A Brooklyn Wedding in a Hip, Industrial Venue

This past May, just as Chanelle Doryumu and Ben Kalfas were set to wed in Brooklyn, the skies opened up over their outdoor ceremony, dumping rain on the bride and her father just as they made their way down the aisle. But according to Chanelle and Ben, the downfall was a windfall in more ways than one. “I was upset for maybe two minutes,” recalls the bride. “But then Ben and I really pulled together and decided it was all going to be more than fine. And our guests took their cue from us and clicked into this amazingly positive mindset.”
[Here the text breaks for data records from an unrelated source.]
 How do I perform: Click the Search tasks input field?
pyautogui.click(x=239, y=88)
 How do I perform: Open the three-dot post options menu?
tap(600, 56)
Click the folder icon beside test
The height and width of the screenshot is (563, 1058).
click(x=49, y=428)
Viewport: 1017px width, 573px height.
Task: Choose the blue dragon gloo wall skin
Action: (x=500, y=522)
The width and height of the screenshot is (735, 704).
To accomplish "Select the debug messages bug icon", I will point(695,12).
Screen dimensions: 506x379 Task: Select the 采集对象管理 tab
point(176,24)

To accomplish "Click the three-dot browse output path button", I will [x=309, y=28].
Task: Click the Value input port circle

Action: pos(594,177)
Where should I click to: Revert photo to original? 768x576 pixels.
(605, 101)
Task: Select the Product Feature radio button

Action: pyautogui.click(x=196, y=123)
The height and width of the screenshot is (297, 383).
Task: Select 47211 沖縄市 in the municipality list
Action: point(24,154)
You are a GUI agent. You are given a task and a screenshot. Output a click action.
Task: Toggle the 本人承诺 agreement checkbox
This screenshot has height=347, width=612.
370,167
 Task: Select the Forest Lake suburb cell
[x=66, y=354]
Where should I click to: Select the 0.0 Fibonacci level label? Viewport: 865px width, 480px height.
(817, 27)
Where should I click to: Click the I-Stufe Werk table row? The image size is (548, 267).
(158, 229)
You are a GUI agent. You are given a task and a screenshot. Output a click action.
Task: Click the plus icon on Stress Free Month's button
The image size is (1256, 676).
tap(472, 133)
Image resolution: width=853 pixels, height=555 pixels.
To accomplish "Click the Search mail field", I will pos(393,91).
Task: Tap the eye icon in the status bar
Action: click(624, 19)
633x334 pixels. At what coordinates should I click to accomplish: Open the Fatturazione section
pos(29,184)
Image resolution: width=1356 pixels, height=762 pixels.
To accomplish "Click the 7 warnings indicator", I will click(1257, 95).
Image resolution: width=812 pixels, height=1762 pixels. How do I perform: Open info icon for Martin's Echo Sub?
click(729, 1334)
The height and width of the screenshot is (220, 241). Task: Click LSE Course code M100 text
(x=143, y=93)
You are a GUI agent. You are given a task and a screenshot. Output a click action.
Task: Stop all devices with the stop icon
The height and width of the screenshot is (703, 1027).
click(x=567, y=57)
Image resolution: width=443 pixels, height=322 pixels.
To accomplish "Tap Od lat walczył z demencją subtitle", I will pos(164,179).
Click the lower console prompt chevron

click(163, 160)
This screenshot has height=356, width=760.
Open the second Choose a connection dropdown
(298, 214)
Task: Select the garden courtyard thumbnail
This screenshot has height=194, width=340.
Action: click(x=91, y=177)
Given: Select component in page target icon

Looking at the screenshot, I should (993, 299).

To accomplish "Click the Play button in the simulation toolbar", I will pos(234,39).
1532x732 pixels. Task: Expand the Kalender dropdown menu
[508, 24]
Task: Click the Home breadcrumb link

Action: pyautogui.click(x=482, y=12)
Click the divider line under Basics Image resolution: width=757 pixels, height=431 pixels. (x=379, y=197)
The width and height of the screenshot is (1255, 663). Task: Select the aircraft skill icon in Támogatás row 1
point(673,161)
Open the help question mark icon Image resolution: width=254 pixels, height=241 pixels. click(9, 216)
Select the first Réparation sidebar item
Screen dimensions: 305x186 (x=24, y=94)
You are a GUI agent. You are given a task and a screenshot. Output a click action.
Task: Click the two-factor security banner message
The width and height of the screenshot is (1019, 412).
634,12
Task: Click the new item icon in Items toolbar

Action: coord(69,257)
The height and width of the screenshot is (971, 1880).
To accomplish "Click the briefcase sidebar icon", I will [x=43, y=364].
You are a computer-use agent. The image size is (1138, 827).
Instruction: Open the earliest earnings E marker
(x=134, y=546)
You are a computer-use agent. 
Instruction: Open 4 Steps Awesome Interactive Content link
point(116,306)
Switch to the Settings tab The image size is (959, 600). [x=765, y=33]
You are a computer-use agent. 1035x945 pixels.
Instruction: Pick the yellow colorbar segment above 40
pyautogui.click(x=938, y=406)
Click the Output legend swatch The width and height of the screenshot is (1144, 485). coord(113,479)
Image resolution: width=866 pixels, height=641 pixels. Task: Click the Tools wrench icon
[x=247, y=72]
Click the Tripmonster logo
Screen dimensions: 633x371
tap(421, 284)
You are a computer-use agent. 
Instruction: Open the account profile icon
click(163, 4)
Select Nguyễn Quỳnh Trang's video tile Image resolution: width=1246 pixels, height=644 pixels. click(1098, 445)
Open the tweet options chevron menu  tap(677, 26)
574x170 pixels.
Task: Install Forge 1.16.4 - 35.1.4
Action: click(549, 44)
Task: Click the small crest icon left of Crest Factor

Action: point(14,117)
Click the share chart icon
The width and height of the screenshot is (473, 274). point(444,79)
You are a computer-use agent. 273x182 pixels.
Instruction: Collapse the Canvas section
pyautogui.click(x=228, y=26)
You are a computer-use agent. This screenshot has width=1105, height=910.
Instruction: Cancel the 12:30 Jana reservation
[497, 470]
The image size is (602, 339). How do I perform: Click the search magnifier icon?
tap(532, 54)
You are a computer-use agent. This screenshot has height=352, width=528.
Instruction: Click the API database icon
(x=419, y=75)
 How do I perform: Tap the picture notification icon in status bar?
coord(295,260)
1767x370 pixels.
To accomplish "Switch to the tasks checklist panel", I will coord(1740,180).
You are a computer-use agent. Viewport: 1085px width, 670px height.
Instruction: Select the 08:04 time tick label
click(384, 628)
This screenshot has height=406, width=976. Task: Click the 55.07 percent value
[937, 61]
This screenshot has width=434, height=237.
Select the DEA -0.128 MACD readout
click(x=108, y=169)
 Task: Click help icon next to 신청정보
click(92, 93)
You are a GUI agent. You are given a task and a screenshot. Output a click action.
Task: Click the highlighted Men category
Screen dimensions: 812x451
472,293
Meanwhile, the couple’s planner, Viva Max Kaley of Viva Max Weddings, and the team at their venue, 99 Scott, clicked into problem-solving mode. The 217 guests were quickly ushered inside for an earlier-than-expected cocktail hour while an alternate—and equally gorgeous—ceremony set-up was assembled indoors. “We really ended up with the best of both worlds,” says Ben. “We got the traditional processional with the bridal party outside and Chanelle had that special moment with her dad, and then inside we got to walk down the aisle together, with the DJ playing The XX and everyone cheering. It didn’t hurt that they’d all had a few drinks in them by that point!”

Keep reading for look at both stunning ceremonies, as well as the Brooklyn wedding reception that followed, all as captured by Veronica Rafael of A Heart String.

The invitations were designed by Washington, D.C.–based Mariko Iwata of Miks Letterpress. Like many aspects of the wedding, they were a balance between modern-minimal and traditional-romantic, mixing a simple layout with a more whimsical font.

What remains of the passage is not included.